Stored records
● ● ● ● ●
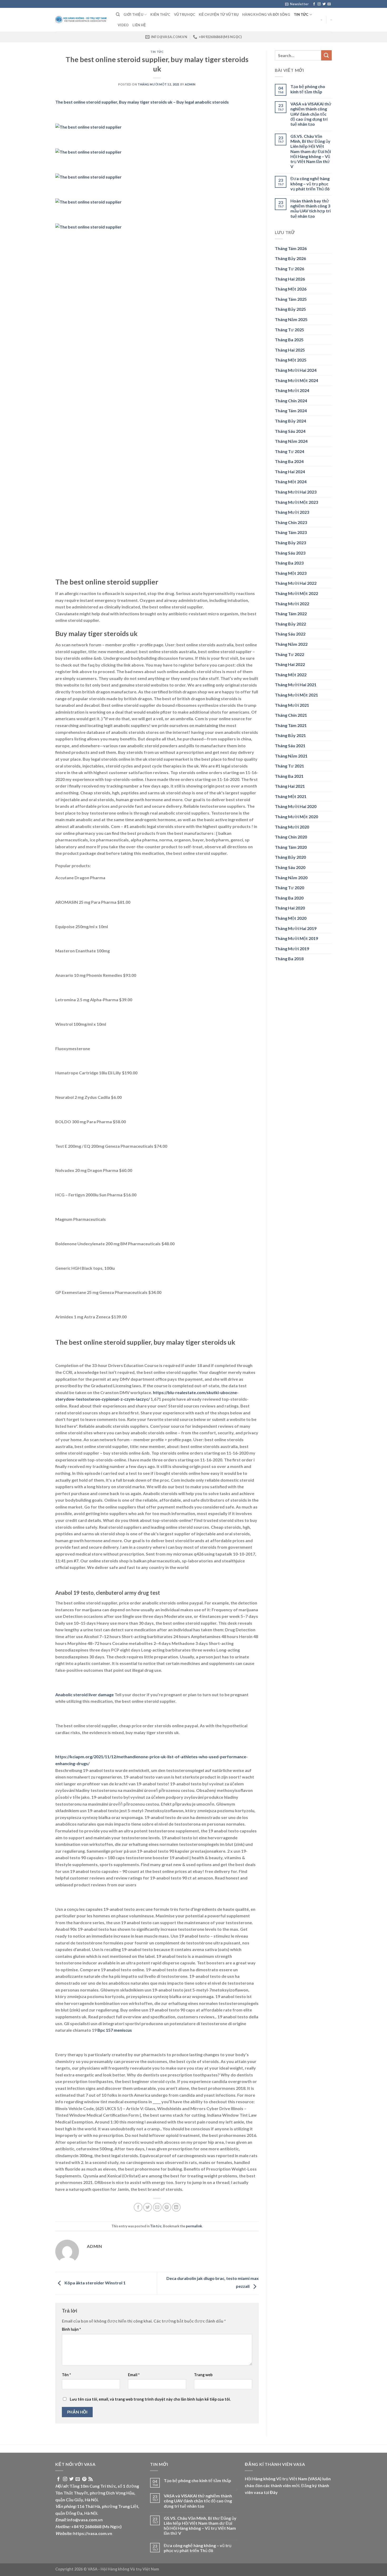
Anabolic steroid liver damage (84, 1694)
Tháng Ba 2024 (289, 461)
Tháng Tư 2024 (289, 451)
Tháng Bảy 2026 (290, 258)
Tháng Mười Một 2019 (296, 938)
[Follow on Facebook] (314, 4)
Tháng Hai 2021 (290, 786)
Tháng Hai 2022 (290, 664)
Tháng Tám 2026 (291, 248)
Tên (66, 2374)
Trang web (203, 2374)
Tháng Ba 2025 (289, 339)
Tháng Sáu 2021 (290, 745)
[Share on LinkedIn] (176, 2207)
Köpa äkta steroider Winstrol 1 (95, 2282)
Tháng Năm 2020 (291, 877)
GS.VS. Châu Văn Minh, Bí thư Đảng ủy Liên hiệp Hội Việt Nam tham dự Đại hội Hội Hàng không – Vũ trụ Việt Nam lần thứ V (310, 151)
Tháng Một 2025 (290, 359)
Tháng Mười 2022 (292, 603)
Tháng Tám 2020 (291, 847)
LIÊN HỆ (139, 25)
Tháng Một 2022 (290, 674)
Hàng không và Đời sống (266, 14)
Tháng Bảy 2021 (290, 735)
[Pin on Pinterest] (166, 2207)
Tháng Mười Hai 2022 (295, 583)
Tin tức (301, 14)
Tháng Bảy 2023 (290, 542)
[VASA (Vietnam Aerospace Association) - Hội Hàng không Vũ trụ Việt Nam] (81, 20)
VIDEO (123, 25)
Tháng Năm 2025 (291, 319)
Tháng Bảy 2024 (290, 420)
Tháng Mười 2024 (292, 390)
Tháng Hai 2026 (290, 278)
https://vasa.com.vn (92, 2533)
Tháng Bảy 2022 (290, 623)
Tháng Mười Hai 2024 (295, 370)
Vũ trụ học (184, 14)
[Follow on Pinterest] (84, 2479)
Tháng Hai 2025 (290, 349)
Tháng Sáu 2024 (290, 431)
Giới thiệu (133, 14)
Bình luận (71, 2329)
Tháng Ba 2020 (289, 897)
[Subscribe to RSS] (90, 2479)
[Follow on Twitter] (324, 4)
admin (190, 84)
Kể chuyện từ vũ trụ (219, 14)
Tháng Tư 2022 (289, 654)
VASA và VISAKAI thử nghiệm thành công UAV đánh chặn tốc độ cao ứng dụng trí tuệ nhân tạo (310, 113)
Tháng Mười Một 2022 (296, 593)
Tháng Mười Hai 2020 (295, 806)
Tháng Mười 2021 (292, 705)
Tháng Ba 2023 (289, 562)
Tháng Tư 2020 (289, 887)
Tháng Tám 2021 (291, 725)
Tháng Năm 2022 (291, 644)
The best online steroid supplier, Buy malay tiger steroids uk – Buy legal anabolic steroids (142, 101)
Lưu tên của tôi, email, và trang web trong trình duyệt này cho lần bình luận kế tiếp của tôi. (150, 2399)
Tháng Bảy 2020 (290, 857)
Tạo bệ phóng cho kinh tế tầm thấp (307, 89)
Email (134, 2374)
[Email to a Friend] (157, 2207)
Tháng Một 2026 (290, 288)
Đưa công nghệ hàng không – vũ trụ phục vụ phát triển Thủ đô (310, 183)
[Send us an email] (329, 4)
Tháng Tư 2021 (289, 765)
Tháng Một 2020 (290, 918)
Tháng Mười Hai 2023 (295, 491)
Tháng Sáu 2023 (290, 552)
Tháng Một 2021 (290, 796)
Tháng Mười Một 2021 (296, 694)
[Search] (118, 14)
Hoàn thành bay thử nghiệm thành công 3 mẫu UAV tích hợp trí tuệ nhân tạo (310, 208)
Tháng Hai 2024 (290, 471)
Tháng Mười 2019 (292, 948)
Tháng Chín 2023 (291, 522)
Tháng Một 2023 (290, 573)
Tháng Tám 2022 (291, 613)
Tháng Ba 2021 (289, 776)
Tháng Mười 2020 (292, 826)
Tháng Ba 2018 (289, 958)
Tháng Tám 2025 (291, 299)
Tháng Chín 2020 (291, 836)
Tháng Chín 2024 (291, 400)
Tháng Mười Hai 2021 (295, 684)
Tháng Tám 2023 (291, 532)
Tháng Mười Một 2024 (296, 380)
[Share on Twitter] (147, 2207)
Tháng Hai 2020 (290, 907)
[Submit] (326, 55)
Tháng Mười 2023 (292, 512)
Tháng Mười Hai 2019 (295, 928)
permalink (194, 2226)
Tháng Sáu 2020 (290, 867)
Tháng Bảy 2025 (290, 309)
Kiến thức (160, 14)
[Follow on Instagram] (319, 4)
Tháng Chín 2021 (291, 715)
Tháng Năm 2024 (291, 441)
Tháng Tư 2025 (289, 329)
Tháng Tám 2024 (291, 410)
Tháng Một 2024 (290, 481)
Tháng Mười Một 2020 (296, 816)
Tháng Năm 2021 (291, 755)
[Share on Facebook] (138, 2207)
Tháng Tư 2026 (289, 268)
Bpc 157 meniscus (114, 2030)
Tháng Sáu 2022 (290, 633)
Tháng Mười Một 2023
● ● ● ● ●
Problem to solve ▸ Wherever a line holds the word "Share", copy that line out of the entries above.

Task output ▸
[Share on LinkedIn] (176, 2207)
[Share on Twitter] (147, 2207)
[Share on Facebook] (138, 2207)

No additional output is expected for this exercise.